» **Required task**: Please change "decision diamond" to "decision shape" in everything from the line containing "Click the 'Is" down to the end of the records, keeping all else the same. Write out only those lines, and leave the pictures out of the answer.

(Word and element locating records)

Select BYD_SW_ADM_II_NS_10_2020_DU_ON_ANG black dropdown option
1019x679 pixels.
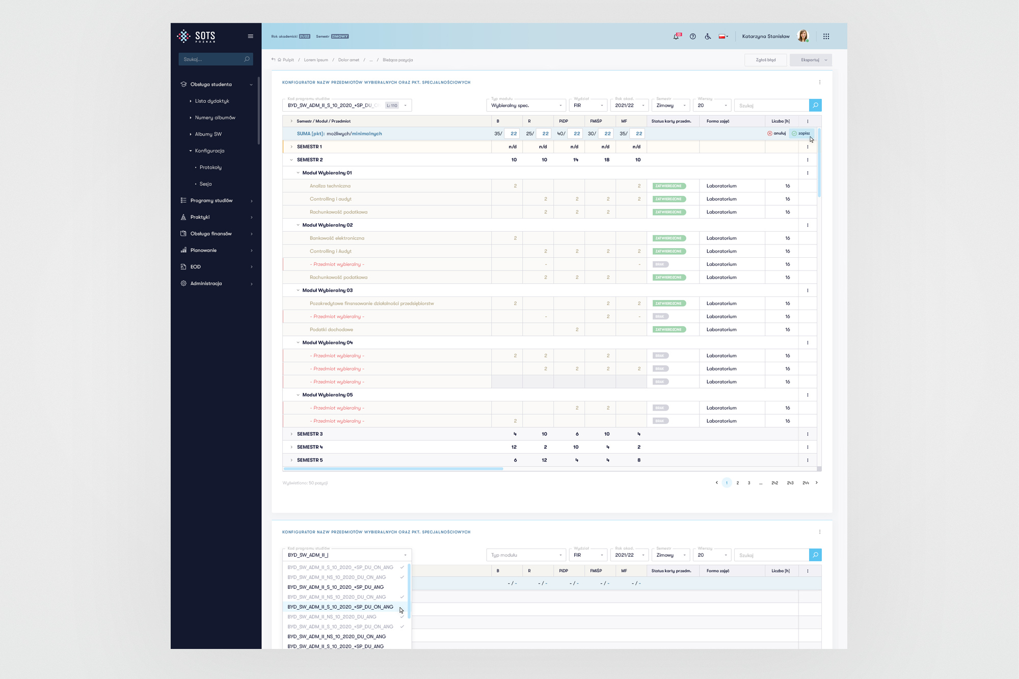tap(336, 636)
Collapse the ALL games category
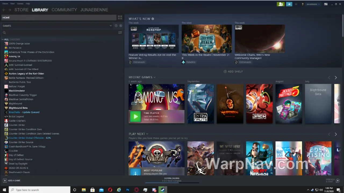The height and width of the screenshot is (193, 344). coord(3,39)
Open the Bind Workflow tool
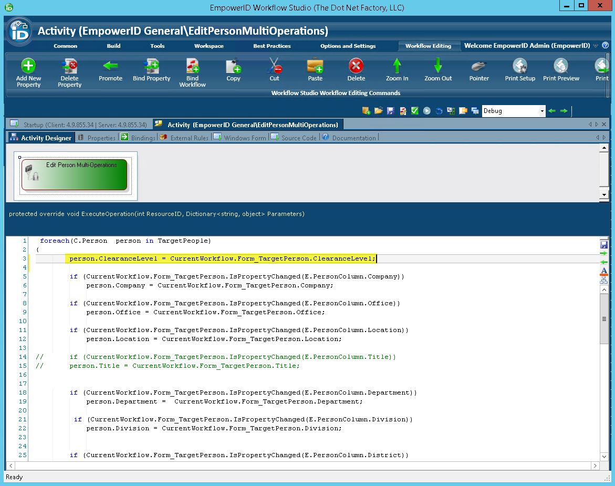The height and width of the screenshot is (486, 615). point(192,73)
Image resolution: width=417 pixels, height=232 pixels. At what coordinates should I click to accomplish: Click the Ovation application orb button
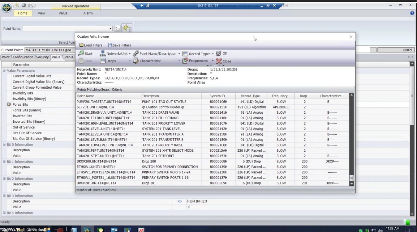[x=7, y=8]
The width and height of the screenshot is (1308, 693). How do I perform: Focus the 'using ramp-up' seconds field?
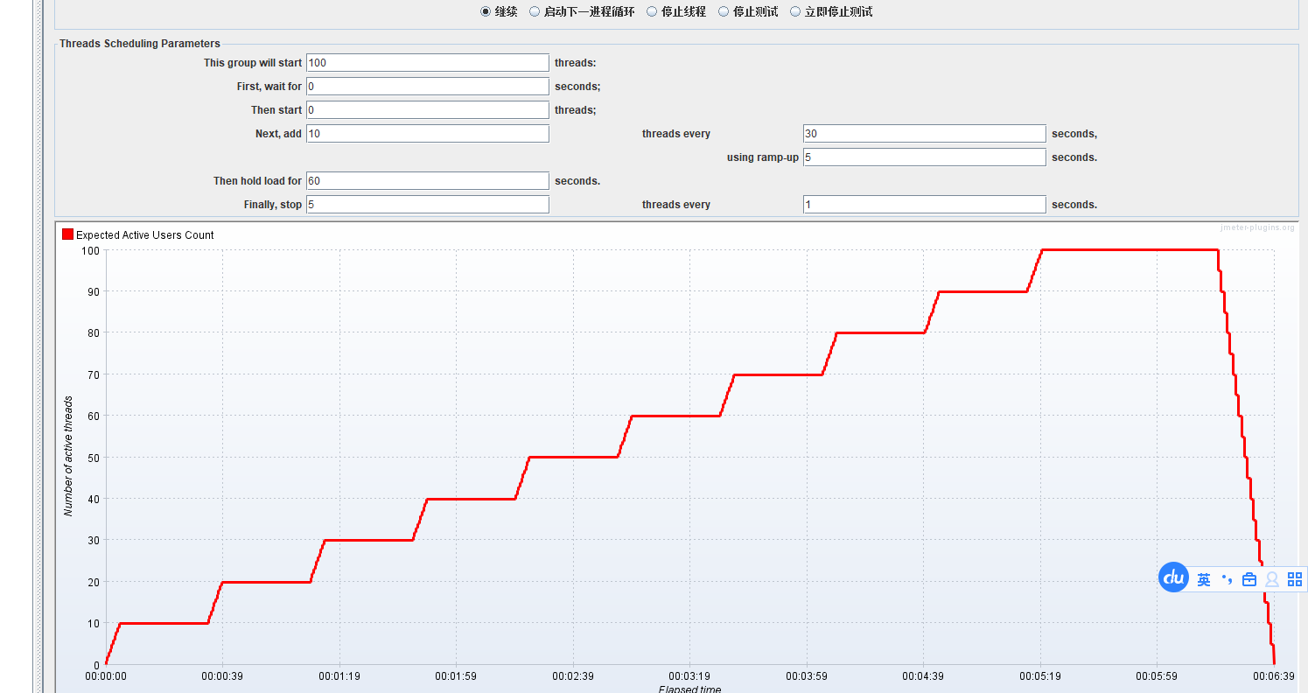click(924, 158)
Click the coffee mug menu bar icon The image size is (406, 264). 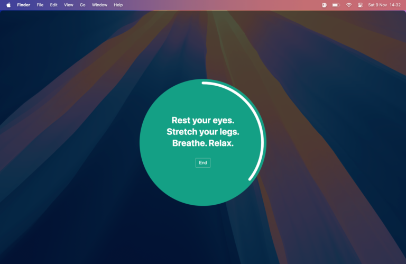[324, 5]
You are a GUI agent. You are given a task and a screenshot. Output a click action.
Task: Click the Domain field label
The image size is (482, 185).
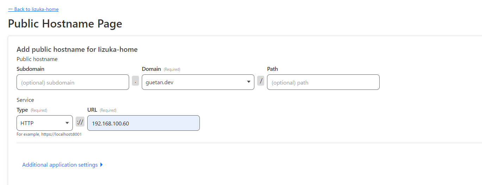(151, 69)
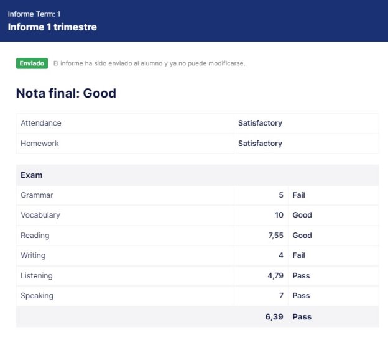
Task: Click the Listening score 4,79
Action: tap(275, 276)
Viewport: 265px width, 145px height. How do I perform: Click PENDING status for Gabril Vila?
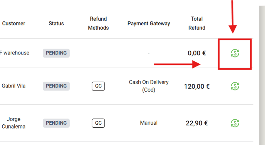point(56,86)
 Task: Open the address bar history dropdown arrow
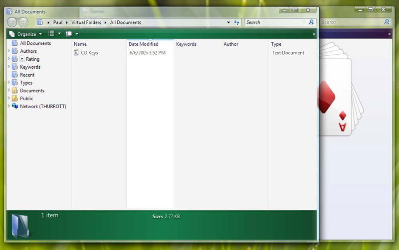tap(228, 22)
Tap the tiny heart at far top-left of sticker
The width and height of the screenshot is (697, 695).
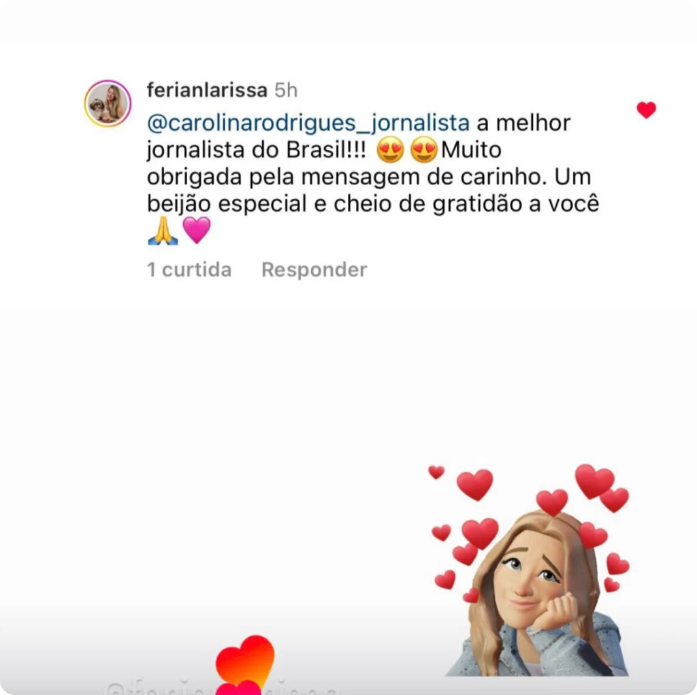coord(436,472)
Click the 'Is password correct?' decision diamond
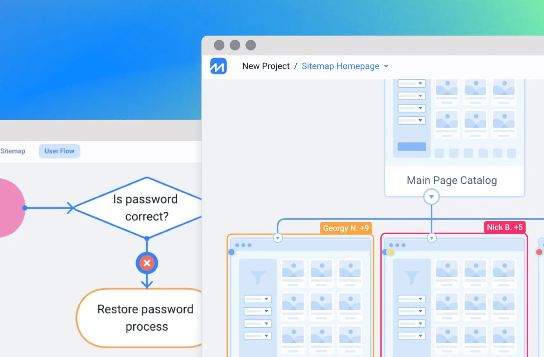Viewport: 544px width, 357px height. (x=147, y=208)
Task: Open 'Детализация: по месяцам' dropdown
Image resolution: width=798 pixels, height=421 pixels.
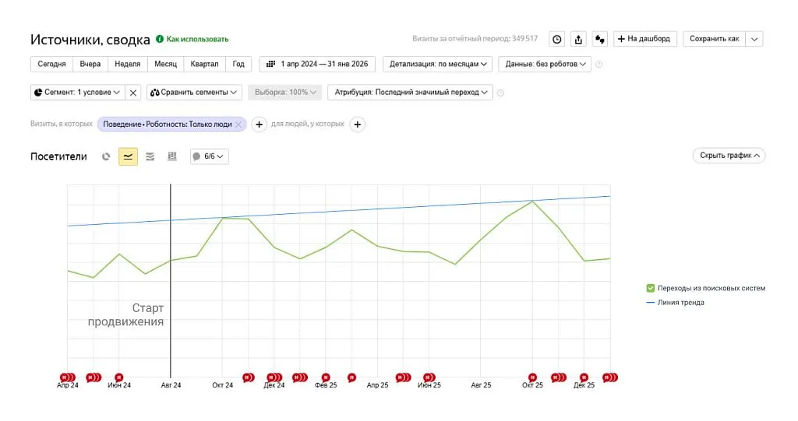Action: 439,64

» **Written solution**:
Click the 'Is password correct?' decision shape
Viewport: 544px width, 357px height. (x=147, y=208)
Task: Open 'Детализация: по месяцам' dropdown
Image resolution: width=798 pixels, height=421 pixels.
Action: 439,64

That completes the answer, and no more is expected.